Start of PROVIDED RECORDS

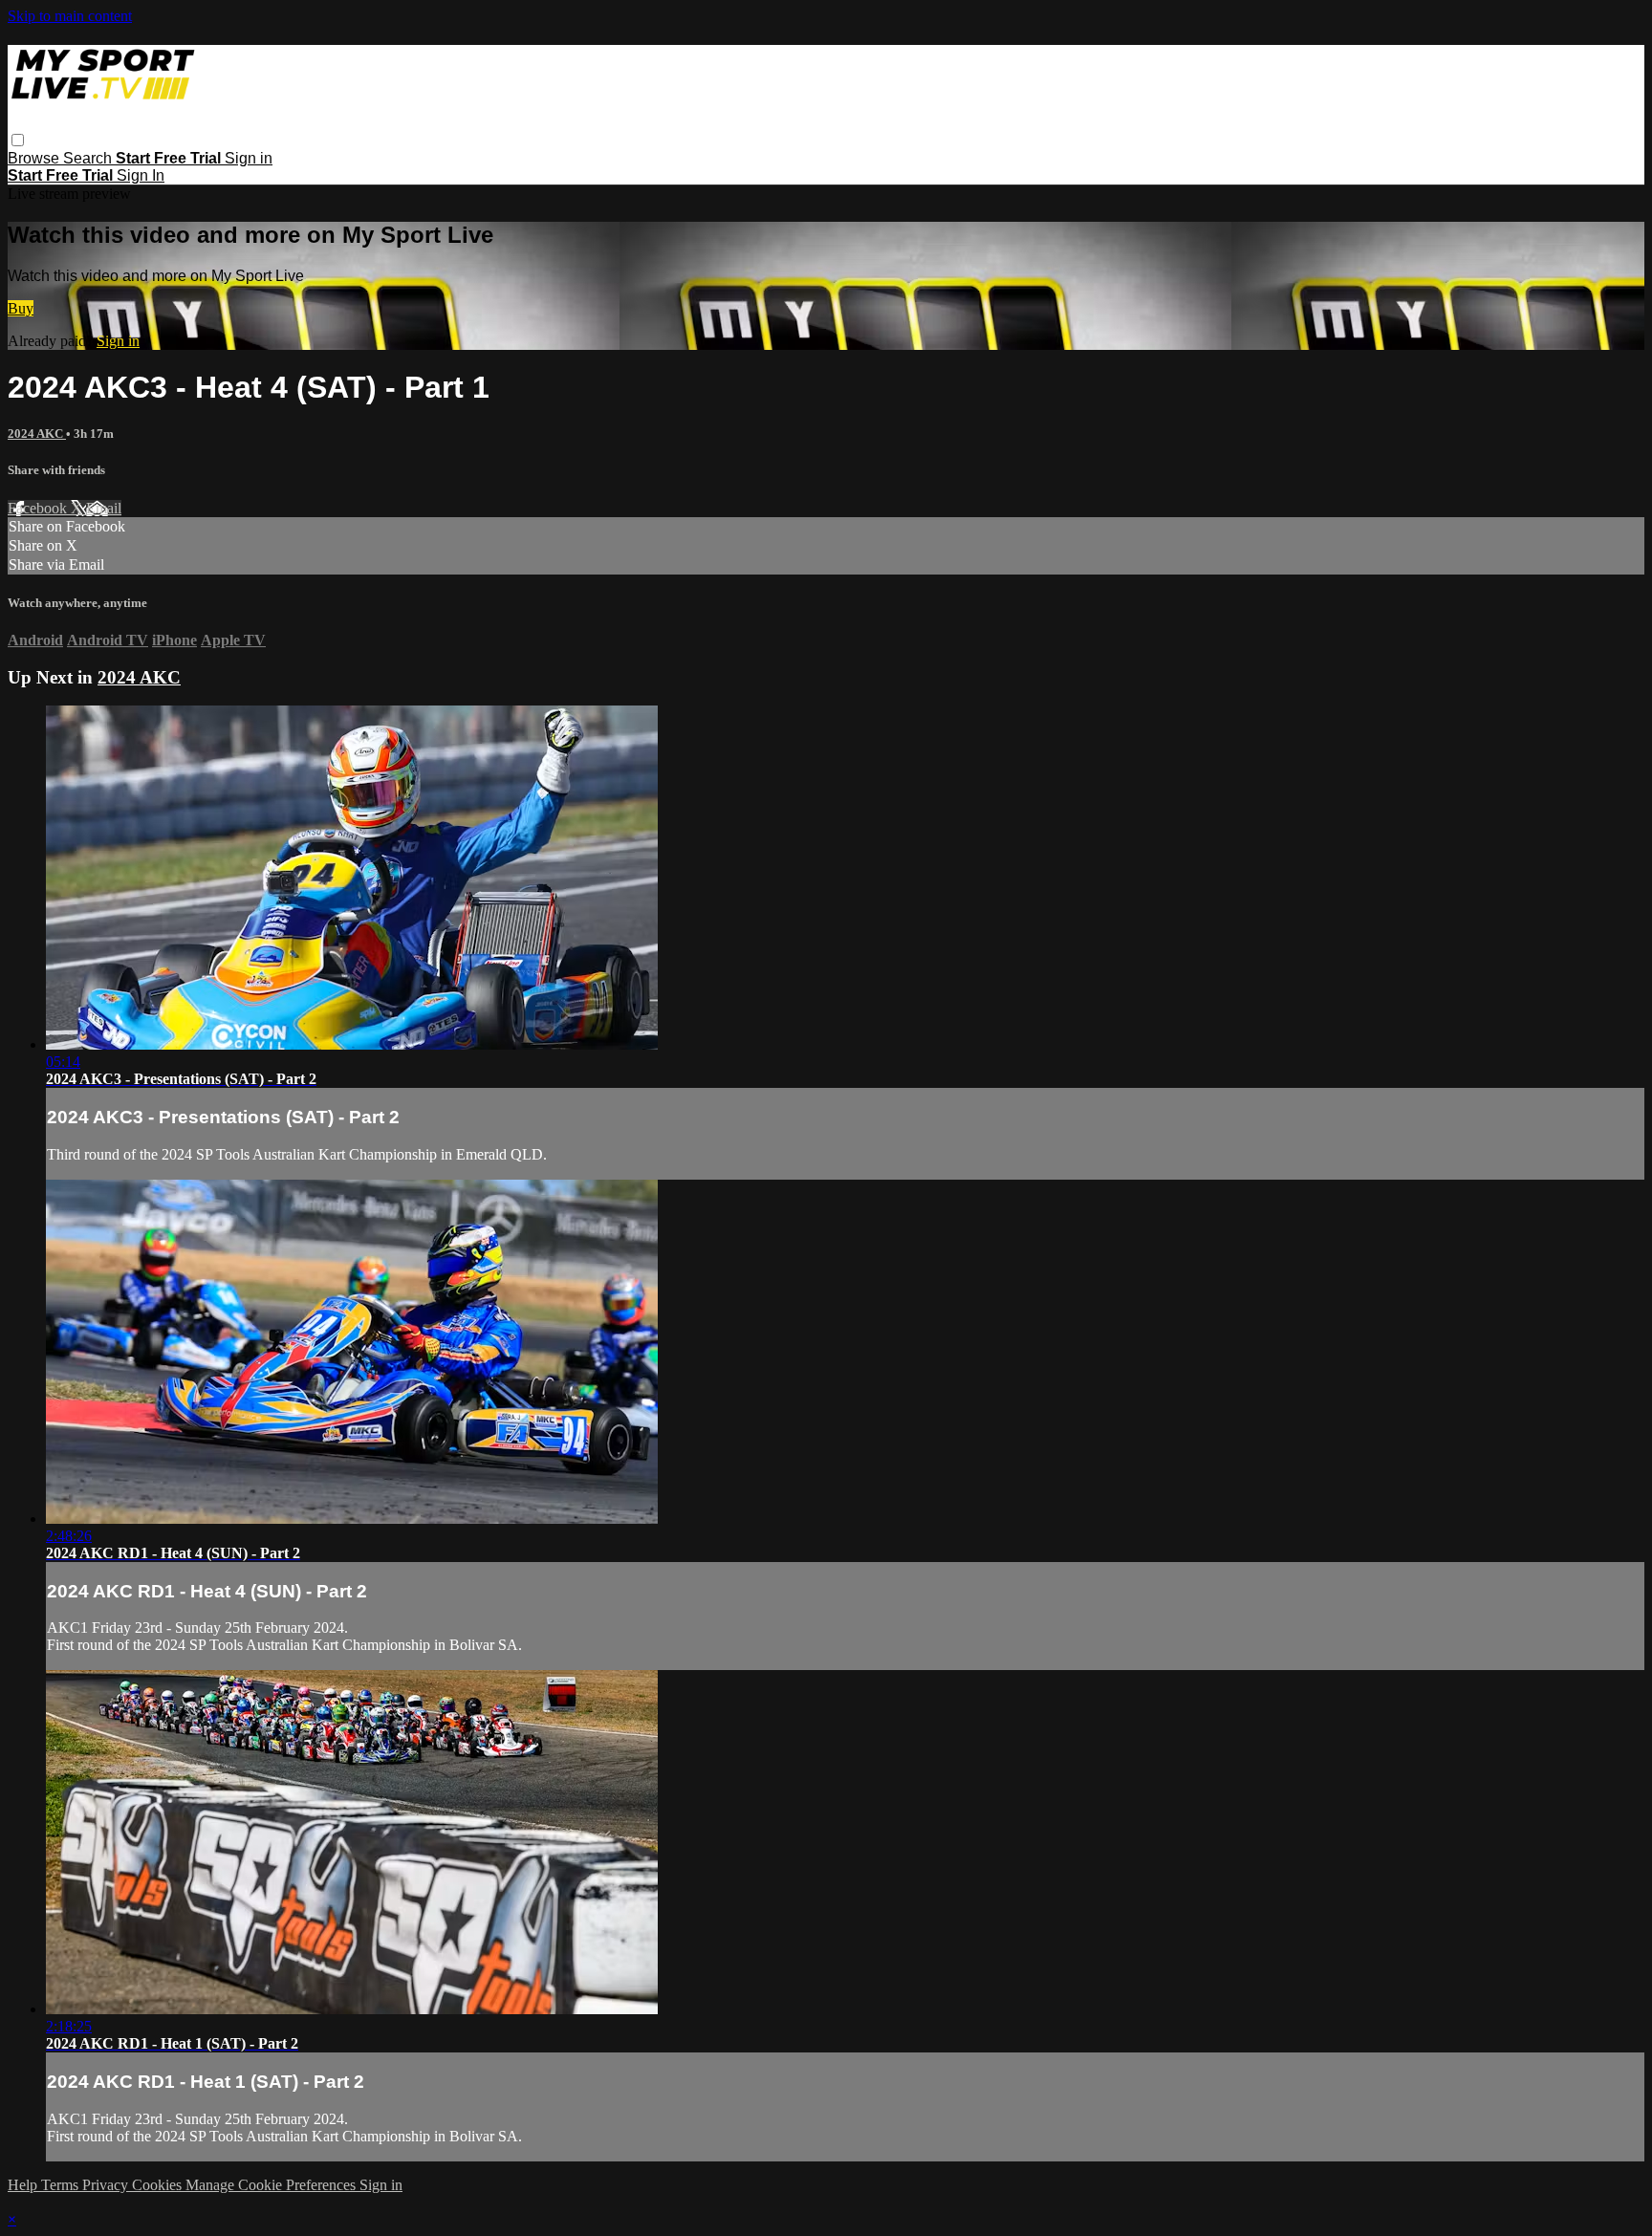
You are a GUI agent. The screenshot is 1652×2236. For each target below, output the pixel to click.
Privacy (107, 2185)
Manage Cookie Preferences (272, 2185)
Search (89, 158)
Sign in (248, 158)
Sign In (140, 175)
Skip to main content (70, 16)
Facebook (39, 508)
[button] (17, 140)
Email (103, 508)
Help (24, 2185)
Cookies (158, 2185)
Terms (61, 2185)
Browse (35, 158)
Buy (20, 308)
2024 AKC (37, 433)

End of PROVIDED RECORDS

Apart from the pictures, the entries above are to be repeated in full and exactly.

You are a GUI agent. The screenshot is 1652×2236. For each target below, output the pixel to click.
Privacy (107, 2185)
Manage Cookie Preferences (272, 2185)
Search (89, 158)
Sign in (248, 158)
Sign In (140, 175)
Skip to main content (70, 16)
Facebook (39, 508)
[button] (17, 140)
Email (103, 508)
Help (24, 2185)
Cookies (158, 2185)
Terms (61, 2185)
Browse (35, 158)
Buy (20, 308)
2024 AKC (37, 433)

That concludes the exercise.